### Materials provided
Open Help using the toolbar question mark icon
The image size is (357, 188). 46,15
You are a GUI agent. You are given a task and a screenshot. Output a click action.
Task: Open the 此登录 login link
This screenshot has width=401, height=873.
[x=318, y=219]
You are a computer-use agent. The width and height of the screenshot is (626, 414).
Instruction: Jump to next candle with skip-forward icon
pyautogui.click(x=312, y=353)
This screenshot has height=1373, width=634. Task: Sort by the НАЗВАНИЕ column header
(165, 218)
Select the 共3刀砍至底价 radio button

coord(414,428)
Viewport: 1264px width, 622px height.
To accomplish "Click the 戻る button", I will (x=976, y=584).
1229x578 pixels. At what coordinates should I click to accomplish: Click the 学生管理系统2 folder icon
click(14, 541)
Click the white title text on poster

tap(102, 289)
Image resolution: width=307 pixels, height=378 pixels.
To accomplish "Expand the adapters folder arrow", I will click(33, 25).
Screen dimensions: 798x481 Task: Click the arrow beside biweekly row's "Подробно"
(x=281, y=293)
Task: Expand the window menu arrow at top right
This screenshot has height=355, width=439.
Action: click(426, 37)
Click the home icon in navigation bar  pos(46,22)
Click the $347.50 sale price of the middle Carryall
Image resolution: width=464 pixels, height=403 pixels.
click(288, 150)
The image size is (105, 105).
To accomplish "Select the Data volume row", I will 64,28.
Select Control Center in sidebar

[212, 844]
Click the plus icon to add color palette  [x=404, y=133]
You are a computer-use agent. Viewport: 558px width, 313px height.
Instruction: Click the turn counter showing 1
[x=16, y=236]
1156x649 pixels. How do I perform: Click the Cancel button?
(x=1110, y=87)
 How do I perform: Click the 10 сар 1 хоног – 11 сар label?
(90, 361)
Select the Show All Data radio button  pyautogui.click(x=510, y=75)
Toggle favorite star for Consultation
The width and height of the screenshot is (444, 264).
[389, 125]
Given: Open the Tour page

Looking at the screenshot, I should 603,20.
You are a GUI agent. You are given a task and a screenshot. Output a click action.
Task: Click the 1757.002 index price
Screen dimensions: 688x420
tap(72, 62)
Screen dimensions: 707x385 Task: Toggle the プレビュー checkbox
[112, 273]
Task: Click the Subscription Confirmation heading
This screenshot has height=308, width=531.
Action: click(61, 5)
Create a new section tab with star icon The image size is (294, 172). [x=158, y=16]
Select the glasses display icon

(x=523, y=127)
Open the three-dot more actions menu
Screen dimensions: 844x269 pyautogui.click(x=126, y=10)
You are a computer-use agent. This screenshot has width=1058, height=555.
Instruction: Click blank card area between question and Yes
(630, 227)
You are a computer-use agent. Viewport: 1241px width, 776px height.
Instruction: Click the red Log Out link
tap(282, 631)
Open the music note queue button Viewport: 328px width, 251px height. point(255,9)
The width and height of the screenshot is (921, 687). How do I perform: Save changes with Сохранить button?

### Work item
Take the records above and write each one out again exactly.

### Answer section
Open Help using the toolbar question mark icon
The image size is (357, 188). 46,15
You are a GUI agent. You are given a task and a screenshot. Output a click action.
Task: Open the 此登录 login link
This screenshot has width=401, height=873.
[x=318, y=219]
You are a computer-use agent. The width and height of the screenshot is (626, 414).
Instruction: Jump to next candle with skip-forward icon
pyautogui.click(x=312, y=353)
This screenshot has height=1373, width=634. Task: Sort by the НАЗВАНИЕ column header
(165, 218)
Select the 共3刀砍至底价 radio button

coord(414,428)
Viewport: 1264px width, 622px height.
To accomplish "Click the 戻る button", I will (x=976, y=584).
1229x578 pixels. At what coordinates should I click to accomplish: Click the 学生管理系统2 folder icon
click(14, 541)
Click the white title text on poster

tap(102, 289)
Image resolution: width=307 pixels, height=378 pixels.
To accomplish "Expand the adapters folder arrow", I will click(33, 25).
Screen dimensions: 798x481 Task: Click the arrow beside biweekly row's "Подробно"
(x=281, y=293)
Task: Expand the window menu arrow at top right
This screenshot has height=355, width=439.
Action: click(426, 37)
Click the home icon in navigation bar  pos(46,22)
Click the $347.50 sale price of the middle Carryall
Image resolution: width=464 pixels, height=403 pixels.
click(288, 150)
The image size is (105, 105).
To accomplish "Select the Data volume row", I will 64,28.
Select Control Center in sidebar

[212, 844]
Click the plus icon to add color palette  [x=404, y=133]
You are a computer-use agent. Viewport: 558px width, 313px height.
Instruction: Click the turn counter showing 1
[x=16, y=236]
1156x649 pixels. How do I perform: Click the Cancel button?
(x=1110, y=87)
 How do I perform: Click the 10 сар 1 хоног – 11 сар label?
(90, 361)
Select the Show All Data radio button  pyautogui.click(x=510, y=75)
Toggle favorite star for Consultation
The width and height of the screenshot is (444, 264).
[389, 125]
Given: Open the Tour page

Looking at the screenshot, I should 603,20.
You are a GUI agent. You are given a task and a screenshot. Output a click action.
Task: Click the 1757.002 index price
Screen dimensions: 688x420
tap(72, 62)
Screen dimensions: 707x385 Task: Toggle the プレビュー checkbox
[112, 273]
Task: Click the Subscription Confirmation heading
This screenshot has height=308, width=531.
Action: click(61, 5)
Create a new section tab with star icon The image size is (294, 172). [x=158, y=16]
Select the glasses display icon

(x=523, y=127)
Open the three-dot more actions menu
Screen dimensions: 844x269 pyautogui.click(x=126, y=10)
You are a computer-use agent. This screenshot has width=1058, height=555.
Instruction: Click blank card area between question and Yes
(630, 227)
You are a computer-use agent. Viewport: 1241px width, 776px height.
Instruction: Click the red Log Out link
tap(282, 631)
Open the music note queue button Viewport: 328px width, 251px height. point(255,9)
The width and height of the screenshot is (921, 687). How do I perform: Save changes with Сохранить button?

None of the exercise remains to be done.